My attire – a band around the ears, a mask over the nose and mouth, a baggy pair of jersey shorts, long socks and a pair of quaint wooden clogs — seems recklessly sparse in the circumstances.
But I need to be completely dry. At temperatures as low as these, anything remotely moist or clammy will freeze instantly and painfully. Not two months ago, former Olympic 100 metres champion Justin Gatlin suffered a horrific case of frostbite when he walked into a cryo-chamber in a pair of sweaty socks that fused to his feet.
In the 1920s, the OSC was the country retreat of Polish president Ignacy Moscicki, who liked to hunt deer in the surrounding forest. Little by little, accoutrements were added — an athletics track, playing fields, a swimming pool, a gymnasium — until in the 1970s, the socialist government decided to turn it into a production line for elite, ideologically unimpeachable sportsmen.

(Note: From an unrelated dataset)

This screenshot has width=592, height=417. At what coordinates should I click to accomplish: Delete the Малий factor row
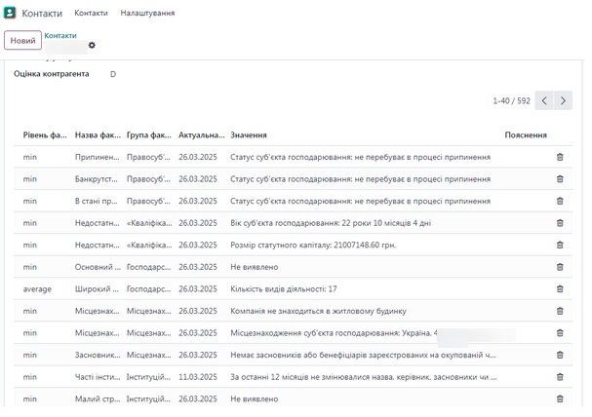point(560,399)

The brutalist architecture and beige-tinged decor still retain a charming, Eastern-bloc feel to them. But in every other respect, the centre is at the vanguard of sporting medicine.

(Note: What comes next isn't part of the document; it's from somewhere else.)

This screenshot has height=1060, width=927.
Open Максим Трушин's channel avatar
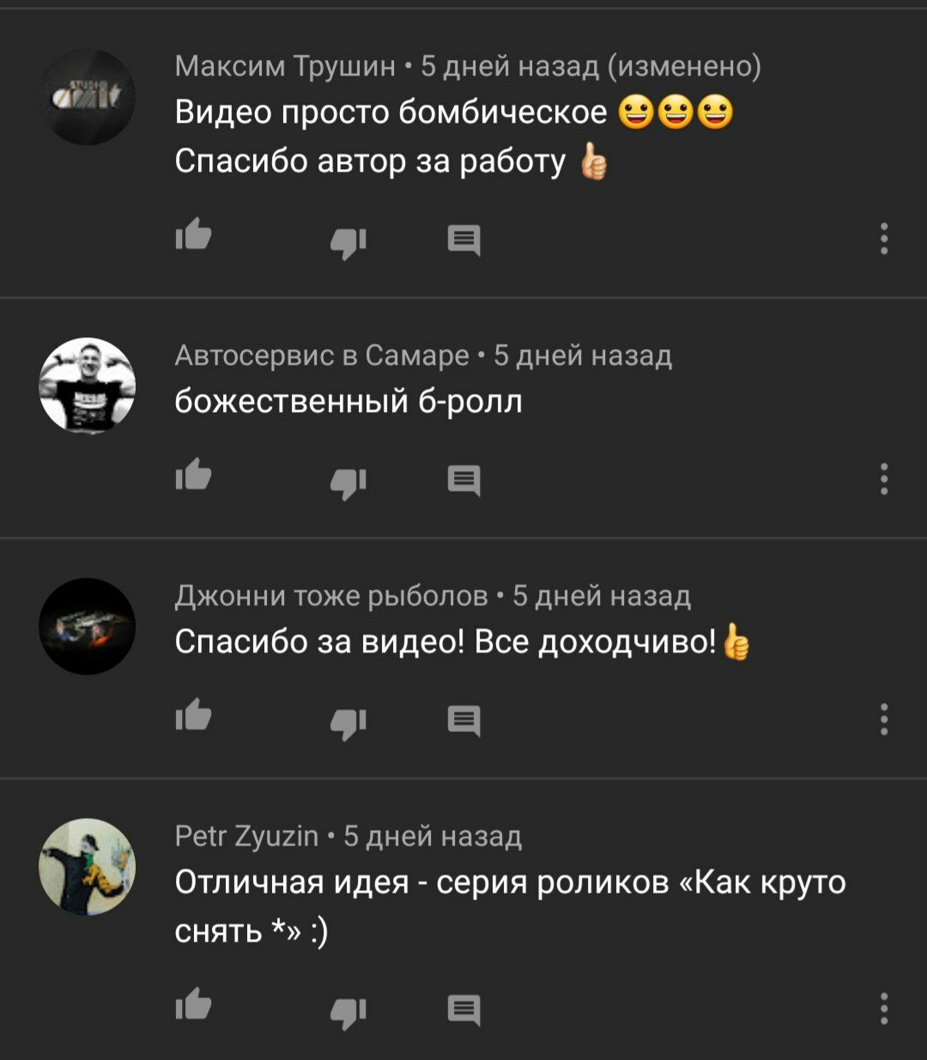88,97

The door swings open and three of us step into the ante-chamber, a holding room with a temperature of about minus 76F (-60C). After 30 seconds of acclimatisation, a second door swings open, and we are instantly met by a blast of freezing steam. Liquid nitrogen is used to cool the chamber, and it is impossible to see more than a couple of feet in front.
To get the obvious question out of the way first: yes, it is a bit parky in there. The chamber is around the size of a lift, and we shuffle around it in a clockwise direction, peering through the mist, attempting to avoid walking into the walls. The first 20 seconds are tolerable enough; with the extremities covered, it takes a little while for heat to sap from the body.
But once it does, once the temperature of my skin drops to around 10C, I begin to realise what Wales captain Sam Warburton meant when he described the cryotherapy chamber as an ‘evil sauna’.
The predominant sensation is one of numbness, but inflected with a warbling tremolo of pain. A couple of scabs on my calves begin to sting excruciatingly — later, when I peel off my knee-length socks, I realise that the lint has simply burnt off and they are beginning to weep anew.
This is how cryotherapy works its magic. Essentially, it fools your body into flooding the bloodstream with endorphins by convincing you that you are dying.
Your veins open to around three times their normal diameter and blood rushes to the surface. Among the immediate effects are pain relief, superior healing times and revitalisation of the skin. But it is the long-term benefits that persuaded Wales’ management to take a 58-man party to Poland for two separate training camps in July.